**What the task asks**
Render the items, from their start through the line containing "pyautogui.click(x=494, y=224)" inclusive, as a Markdown table whose columns are Row and Line. Give each line its own numbered row and omit blank lines.

**Available data**
========

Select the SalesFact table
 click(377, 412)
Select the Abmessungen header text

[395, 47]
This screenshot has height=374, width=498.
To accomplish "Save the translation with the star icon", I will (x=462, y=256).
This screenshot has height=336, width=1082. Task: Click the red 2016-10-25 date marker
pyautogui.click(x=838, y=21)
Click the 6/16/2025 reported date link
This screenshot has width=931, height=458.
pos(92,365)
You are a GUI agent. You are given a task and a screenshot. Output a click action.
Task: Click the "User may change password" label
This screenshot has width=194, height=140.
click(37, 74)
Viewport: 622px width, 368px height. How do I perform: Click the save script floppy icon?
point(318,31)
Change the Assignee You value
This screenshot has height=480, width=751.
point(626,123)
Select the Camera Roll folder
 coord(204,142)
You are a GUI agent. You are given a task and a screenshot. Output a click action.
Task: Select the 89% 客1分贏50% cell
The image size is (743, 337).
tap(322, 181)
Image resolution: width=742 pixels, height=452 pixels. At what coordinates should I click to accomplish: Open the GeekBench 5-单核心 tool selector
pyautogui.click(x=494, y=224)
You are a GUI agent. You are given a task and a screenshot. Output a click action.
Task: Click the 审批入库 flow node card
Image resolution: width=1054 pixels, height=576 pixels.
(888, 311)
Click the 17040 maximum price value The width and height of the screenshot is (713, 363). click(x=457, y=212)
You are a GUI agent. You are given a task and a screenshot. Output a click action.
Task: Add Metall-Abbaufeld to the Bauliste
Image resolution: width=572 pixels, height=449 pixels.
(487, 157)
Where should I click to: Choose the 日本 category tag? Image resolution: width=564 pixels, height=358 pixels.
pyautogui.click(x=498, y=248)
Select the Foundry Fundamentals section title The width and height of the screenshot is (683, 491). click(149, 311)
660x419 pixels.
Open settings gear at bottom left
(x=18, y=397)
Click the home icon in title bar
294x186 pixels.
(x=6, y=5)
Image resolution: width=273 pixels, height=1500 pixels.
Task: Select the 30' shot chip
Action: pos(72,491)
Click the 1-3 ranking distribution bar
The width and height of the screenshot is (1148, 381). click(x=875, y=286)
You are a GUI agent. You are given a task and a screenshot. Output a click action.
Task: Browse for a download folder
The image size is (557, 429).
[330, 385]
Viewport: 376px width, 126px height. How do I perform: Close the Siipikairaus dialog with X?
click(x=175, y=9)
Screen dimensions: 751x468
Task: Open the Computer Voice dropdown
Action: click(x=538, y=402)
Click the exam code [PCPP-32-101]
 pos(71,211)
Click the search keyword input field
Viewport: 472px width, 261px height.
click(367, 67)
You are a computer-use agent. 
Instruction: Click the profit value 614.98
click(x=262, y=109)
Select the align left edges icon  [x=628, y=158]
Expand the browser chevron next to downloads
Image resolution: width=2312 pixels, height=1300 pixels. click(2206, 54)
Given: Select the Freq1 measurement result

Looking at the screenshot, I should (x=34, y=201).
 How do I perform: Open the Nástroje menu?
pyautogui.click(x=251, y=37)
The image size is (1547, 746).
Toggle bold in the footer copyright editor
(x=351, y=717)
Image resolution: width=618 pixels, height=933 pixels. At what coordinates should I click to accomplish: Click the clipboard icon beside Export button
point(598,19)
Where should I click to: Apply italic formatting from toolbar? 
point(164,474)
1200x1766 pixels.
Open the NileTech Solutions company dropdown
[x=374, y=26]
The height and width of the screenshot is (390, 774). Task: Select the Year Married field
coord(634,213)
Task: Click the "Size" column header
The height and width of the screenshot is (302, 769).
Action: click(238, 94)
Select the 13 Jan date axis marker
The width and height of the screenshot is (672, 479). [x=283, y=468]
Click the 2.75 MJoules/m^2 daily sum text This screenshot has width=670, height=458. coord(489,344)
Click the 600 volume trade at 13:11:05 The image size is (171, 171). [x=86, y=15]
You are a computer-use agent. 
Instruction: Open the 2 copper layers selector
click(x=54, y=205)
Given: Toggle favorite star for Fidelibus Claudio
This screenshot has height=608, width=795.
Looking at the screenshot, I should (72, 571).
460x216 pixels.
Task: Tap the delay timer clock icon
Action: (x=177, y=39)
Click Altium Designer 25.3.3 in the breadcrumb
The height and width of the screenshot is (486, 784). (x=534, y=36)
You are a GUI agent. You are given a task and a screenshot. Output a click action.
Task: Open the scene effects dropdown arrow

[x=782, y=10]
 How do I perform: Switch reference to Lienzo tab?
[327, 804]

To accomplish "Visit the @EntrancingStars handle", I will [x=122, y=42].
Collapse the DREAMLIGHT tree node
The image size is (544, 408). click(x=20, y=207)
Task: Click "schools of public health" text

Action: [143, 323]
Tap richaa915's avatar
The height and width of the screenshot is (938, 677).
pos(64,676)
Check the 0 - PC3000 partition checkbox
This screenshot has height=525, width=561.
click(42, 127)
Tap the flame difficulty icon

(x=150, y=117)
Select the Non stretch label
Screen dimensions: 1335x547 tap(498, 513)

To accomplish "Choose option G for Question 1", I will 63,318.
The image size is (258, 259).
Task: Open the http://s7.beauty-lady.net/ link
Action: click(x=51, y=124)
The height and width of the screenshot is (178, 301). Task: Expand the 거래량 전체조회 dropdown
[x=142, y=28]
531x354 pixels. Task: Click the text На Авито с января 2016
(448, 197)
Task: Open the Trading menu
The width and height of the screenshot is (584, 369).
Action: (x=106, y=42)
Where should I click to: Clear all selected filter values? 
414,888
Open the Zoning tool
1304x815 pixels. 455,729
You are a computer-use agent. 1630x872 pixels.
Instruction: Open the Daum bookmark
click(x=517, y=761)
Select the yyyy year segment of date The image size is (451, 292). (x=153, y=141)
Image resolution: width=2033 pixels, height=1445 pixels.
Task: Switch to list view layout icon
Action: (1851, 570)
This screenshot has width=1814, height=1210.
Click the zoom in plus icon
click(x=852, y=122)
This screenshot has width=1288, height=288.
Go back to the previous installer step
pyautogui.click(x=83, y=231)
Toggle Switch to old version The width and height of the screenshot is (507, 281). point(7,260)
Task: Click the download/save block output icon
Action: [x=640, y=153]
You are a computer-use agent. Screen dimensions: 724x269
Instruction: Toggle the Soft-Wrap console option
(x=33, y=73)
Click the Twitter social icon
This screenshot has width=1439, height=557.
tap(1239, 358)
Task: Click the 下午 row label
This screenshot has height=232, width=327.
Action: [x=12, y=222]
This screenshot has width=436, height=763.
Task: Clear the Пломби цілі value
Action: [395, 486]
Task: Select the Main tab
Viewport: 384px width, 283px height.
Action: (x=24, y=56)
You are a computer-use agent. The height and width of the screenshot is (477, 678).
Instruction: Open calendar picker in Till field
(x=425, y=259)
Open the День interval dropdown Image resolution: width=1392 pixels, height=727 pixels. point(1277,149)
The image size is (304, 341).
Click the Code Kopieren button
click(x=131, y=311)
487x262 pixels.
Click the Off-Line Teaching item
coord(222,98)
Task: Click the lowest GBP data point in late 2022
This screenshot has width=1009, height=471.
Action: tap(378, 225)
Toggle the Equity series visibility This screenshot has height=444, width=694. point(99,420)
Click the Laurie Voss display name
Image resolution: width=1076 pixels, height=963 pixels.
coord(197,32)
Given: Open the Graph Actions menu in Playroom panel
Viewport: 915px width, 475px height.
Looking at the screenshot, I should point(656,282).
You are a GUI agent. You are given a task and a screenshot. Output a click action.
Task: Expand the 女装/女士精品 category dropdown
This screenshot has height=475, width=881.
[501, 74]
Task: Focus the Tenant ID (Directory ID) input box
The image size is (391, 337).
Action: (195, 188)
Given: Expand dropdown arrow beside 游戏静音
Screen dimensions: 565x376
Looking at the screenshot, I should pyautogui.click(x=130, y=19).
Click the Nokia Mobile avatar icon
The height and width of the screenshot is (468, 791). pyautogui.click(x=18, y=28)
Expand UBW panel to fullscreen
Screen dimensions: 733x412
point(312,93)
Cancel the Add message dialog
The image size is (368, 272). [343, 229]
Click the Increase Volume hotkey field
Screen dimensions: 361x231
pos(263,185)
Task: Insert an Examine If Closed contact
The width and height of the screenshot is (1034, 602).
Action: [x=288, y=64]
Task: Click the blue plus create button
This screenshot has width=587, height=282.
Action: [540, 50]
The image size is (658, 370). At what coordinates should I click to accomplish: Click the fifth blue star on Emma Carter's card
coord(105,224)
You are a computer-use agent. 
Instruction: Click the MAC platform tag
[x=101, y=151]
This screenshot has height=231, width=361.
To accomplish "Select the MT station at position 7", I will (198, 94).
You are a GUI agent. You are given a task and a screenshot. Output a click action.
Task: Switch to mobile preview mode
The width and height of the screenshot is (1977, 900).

========

**Solution to this exercise**
| Row | Line |
|---|---|
| 1 | Select the SalesFact table |
| 2 |  click(377, 412) |
| 3 | Select the Abmessungen header text |
| 4 | [395, 47] |
| 5 | This screenshot has height=374, width=498. |
| 6 | To accomplish "Save the translation with the star icon", I will (x=462, y=256). |
| 7 | This screenshot has height=336, width=1082. Task: Click the red 2016-10-25 date marker |
| 8 | pyautogui.click(x=838, y=21) |
| 9 | Click the 6/16/2025 reported date link |
| 10 | This screenshot has width=931, height=458. |
| 11 | pos(92,365) |
| 12 | You are a GUI agent. You are given a task and a screenshot. Output a click action. |
| 13 | Task: Click the "User may change password" label |
| 14 | This screenshot has width=194, height=140. |
| 15 | click(37, 74) |
| 16 | Viewport: 622px width, 368px height. How do I perform: Click the save script floppy icon? |
| 17 | point(318,31) |
| 18 | Change the Assignee You value |
| 19 | This screenshot has height=480, width=751. |
| 20 | point(626,123) |
| 21 | Select the Camera Roll folder |
| 22 |  coord(204,142) |
| 23 | You are a GUI agent. You are given a task and a screenshot. Output a click action. |
| 24 | Task: Select the 89% 客1分贏50% cell |
| 25 | The image size is (743, 337). |
| 26 | tap(322, 181) |
| 27 | Image resolution: width=742 pixels, height=452 pixels. At what coordinates should I click to accomplish: Open the GeekBench 5-单核心 tool selector |
| 28 | pyautogui.click(x=494, y=224) |